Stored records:
▼▼▼

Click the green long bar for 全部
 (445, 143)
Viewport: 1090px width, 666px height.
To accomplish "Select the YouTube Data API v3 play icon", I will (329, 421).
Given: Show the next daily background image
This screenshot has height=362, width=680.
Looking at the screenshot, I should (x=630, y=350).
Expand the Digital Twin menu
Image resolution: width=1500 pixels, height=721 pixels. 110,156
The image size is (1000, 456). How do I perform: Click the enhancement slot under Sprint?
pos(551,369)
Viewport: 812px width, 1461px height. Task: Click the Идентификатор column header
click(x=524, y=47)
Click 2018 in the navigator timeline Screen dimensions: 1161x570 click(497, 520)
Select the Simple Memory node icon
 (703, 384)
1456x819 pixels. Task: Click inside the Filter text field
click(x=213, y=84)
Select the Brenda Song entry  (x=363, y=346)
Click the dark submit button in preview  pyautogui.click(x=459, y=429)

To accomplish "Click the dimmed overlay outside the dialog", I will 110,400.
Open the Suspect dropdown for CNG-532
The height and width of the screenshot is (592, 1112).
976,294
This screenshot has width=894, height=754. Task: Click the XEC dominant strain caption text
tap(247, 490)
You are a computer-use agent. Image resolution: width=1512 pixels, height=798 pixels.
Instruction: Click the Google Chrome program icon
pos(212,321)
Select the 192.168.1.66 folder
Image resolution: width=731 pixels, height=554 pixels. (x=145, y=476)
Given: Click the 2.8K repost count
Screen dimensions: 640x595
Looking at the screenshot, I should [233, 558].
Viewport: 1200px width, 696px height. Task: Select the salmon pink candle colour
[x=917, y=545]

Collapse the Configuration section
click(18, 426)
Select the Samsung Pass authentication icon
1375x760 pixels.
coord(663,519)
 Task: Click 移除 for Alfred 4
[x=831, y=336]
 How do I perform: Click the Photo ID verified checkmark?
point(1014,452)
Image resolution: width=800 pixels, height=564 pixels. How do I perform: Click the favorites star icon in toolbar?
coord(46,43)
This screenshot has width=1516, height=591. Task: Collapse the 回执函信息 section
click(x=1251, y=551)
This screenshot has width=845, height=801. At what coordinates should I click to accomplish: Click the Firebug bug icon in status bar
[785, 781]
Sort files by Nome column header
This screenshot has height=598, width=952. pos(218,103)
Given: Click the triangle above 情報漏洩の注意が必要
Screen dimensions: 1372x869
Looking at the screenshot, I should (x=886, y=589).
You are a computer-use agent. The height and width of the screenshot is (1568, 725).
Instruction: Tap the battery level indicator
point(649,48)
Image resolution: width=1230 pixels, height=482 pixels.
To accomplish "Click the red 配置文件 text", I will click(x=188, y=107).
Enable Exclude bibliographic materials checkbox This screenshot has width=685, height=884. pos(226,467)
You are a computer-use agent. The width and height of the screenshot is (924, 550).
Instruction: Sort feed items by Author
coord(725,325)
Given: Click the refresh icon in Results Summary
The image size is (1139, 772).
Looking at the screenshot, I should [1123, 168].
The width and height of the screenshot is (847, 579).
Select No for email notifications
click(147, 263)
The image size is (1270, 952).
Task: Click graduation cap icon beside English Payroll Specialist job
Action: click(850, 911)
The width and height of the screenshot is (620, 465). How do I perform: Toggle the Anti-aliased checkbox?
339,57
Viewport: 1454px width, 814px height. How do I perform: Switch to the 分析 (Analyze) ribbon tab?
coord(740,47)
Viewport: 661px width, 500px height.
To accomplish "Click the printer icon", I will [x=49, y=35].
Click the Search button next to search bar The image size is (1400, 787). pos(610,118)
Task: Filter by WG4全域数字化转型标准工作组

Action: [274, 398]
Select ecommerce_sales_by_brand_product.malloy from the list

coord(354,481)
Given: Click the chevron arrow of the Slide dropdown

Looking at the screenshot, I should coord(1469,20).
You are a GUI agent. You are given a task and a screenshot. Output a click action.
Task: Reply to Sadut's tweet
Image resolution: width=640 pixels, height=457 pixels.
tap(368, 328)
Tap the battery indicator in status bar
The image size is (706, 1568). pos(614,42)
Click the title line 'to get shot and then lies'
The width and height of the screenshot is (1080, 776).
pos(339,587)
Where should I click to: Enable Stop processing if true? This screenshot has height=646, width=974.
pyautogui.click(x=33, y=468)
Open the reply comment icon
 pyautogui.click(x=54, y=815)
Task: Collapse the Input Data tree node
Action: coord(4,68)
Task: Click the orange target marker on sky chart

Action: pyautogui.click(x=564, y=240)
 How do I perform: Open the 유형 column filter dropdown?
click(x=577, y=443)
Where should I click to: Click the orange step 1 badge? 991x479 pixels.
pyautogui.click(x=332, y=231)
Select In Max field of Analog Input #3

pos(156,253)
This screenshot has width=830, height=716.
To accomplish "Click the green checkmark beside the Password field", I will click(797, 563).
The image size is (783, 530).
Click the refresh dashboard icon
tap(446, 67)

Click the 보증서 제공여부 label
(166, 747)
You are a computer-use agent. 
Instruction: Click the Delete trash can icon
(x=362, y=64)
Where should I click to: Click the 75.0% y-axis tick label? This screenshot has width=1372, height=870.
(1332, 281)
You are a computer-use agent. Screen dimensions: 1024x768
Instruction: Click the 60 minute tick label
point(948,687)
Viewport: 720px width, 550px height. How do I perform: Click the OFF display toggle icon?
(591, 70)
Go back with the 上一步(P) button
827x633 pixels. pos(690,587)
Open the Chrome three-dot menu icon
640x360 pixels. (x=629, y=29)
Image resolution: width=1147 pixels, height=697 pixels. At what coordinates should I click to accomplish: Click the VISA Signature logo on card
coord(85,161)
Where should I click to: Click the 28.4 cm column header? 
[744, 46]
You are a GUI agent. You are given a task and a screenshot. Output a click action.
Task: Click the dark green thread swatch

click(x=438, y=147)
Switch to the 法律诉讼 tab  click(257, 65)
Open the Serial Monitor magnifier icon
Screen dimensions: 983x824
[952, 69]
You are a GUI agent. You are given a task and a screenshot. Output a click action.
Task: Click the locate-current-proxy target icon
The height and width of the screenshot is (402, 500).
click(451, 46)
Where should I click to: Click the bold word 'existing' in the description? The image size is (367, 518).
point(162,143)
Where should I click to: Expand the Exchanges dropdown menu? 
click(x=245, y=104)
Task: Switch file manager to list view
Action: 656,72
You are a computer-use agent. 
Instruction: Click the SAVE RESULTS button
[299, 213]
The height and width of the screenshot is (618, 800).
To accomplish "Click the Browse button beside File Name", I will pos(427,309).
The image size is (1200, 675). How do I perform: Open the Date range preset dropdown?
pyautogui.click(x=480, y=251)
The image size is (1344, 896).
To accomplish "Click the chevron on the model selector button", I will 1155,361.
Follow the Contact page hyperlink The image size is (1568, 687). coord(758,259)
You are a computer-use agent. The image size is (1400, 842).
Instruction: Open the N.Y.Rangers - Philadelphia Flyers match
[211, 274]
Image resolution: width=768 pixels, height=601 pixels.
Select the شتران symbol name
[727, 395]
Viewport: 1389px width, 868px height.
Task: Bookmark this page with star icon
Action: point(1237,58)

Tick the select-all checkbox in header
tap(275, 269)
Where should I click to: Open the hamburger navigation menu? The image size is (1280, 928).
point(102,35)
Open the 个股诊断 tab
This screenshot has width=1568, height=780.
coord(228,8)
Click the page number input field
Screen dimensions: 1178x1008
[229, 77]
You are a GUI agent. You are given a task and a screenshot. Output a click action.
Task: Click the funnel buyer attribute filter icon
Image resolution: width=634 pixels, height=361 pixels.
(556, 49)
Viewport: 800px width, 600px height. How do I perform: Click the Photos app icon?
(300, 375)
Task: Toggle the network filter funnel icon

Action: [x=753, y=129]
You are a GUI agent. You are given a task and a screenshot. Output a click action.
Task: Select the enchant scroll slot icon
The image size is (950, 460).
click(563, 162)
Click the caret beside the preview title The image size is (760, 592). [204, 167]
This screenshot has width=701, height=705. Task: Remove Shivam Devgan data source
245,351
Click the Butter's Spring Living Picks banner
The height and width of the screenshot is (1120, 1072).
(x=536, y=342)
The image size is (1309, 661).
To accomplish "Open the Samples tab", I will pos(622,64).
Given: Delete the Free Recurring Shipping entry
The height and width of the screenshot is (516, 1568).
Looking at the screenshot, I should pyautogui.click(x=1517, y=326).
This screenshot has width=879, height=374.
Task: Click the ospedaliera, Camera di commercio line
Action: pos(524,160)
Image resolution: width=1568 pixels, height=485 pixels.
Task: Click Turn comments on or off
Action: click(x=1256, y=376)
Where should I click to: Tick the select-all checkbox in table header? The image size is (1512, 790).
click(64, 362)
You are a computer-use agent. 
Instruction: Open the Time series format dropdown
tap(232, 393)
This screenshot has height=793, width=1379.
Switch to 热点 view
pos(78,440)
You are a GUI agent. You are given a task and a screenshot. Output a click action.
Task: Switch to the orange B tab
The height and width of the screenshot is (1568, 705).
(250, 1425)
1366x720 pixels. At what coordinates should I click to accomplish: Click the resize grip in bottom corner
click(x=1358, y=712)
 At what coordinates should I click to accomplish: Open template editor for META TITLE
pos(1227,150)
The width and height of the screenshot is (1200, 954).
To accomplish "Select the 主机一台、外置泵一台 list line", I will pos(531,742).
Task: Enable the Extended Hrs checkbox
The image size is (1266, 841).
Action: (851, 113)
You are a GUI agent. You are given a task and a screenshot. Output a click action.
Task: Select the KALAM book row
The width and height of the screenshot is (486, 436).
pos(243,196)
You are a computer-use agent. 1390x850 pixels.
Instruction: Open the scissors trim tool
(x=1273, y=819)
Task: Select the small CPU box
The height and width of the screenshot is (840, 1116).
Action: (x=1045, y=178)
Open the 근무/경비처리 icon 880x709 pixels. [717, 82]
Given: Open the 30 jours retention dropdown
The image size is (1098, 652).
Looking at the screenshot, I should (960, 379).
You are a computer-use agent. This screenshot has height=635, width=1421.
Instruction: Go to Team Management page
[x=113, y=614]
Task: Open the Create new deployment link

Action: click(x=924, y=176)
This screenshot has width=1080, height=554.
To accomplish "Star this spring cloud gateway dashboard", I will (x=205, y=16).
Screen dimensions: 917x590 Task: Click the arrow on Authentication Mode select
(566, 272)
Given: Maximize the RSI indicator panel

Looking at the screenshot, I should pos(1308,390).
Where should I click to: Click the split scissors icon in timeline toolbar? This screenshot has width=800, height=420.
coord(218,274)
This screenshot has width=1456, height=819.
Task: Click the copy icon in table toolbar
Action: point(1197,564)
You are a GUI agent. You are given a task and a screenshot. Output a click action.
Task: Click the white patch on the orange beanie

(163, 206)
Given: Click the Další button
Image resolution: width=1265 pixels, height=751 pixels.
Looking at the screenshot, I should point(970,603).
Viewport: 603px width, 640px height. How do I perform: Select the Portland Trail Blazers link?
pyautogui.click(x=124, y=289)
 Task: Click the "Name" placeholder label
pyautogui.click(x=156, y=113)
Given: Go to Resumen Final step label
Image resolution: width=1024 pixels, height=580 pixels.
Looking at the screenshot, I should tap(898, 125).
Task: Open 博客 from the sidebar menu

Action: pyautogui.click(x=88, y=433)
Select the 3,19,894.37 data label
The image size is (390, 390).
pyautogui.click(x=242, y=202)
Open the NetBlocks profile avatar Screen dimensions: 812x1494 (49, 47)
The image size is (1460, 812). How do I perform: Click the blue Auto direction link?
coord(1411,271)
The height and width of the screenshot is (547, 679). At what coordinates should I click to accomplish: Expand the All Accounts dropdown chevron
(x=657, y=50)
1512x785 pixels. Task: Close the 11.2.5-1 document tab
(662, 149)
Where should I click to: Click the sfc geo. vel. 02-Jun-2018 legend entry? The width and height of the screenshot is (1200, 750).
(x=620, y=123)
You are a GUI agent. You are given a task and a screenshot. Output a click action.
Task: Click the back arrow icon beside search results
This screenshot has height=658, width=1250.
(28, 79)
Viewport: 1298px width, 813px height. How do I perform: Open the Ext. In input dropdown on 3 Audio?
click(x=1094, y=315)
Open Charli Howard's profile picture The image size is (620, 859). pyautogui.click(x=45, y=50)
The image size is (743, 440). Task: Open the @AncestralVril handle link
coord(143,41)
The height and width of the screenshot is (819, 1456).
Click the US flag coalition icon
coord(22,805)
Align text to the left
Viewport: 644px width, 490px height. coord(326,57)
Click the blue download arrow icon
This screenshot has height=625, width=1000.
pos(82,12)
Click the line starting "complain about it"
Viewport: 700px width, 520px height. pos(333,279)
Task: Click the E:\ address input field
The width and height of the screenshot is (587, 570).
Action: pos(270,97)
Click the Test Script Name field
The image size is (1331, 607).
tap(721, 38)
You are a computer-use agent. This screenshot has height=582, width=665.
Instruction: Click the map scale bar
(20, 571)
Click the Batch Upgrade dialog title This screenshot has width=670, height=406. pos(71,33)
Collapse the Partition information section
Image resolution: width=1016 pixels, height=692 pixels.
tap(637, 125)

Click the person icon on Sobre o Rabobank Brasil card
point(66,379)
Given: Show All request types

▲▲▲

(TASK GOAL): Every line above that includes the word "Show" must appear in the answer.

(RESULT OF THIS TASK):
Given: Show the next daily background image
Given: Show All request types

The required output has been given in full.